Over the years, Dowling had been a run-heavy team, and it worked out well. The team has won 10 state championships since 2000 and won seven straight from 2013-19.

But because of Smolik, what used to be more of a “three yards and a cloud of dust” operation now often resembles streetball.

“When we get in our empty set, it’s like backyard football,” McClain said.

Smolik has the arm strength and accuracy (a 65.5 completion percentage in a little more than four games last season) to make “backyard football” work more often than he might be able to in the Big Ten. Something that would undoubtedly go over in college, however, is Smolik’s knack for showing up in big games.

He showed off this trait even in an injury-shortened 2021.

After breaking his collarbone on the first possession of Dowling’s first game, Smolik came back seven games later against Dowling’s rival, West Des Moines Valley. After Dowling fell behind with less than two minutes left, Smolik led a game-winning drive in 47 seconds, and the winning touchdown pass, in particular, sticks out to McClain.

Here’s the pass.

Another clutch throw that happened in the state of Iowa came from a Penn State legend and a QB Smolik grew up admiring, Trace McSorley.

McSorley’s 2017 walk-off touchdown to Juwan Johnson in Iowa’s Kinnick Stadium is perhaps his signature play at Penn State and one Smolik remembers watching. In the years since, Smolik and McClain have studied McSorley, looking at positives and negatives.

Anything that will help Smolik become a great college quarterback in his own right.
“He and I were going back and forth, sending each other videos of the plays that McSorley was doing and the reads,” McClain said. “We’re always watching film of quarterbacks and then texting each other and sending film to each other of good and bad plays.”
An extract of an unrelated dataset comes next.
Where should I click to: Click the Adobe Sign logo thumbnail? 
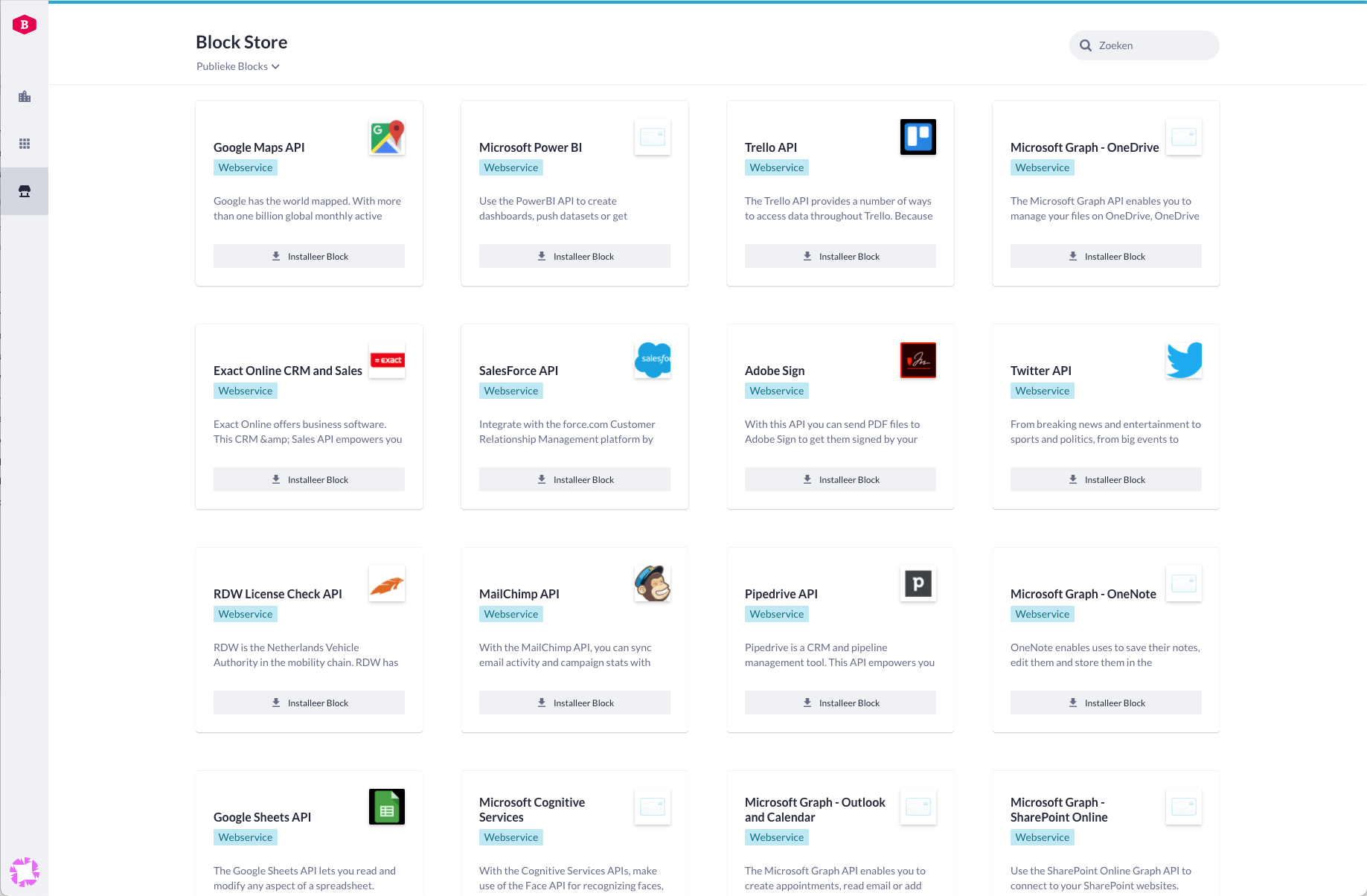coord(918,360)
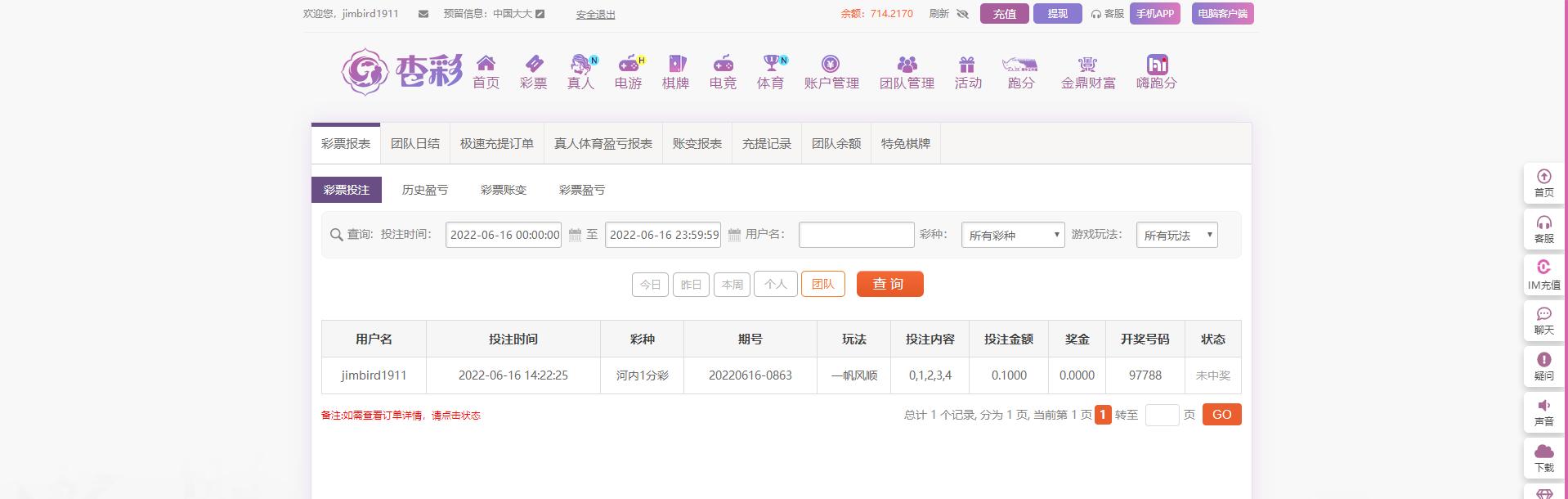Open calendar icon after start time field
Screen dimensions: 1568x499
point(575,235)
Before McSorley’s last college season, rapper and Penn State fan Matty Fresh released a rap song about Penn State’s quarterback.

The first words were “throw it on a dime.”

Those 14 letters became the nucleus for a viral TikTok video that took off in 2020.

In time, McClain believes Penn State fans will appreciate Smolik for his ability to throw it on a dime.

“People are going to realize how good he’s going to be throwing the ball,” McClain said. “His accuracy, like I said. His ability just to feel the defense and know where to put the ball. That’s what they’re going to see.”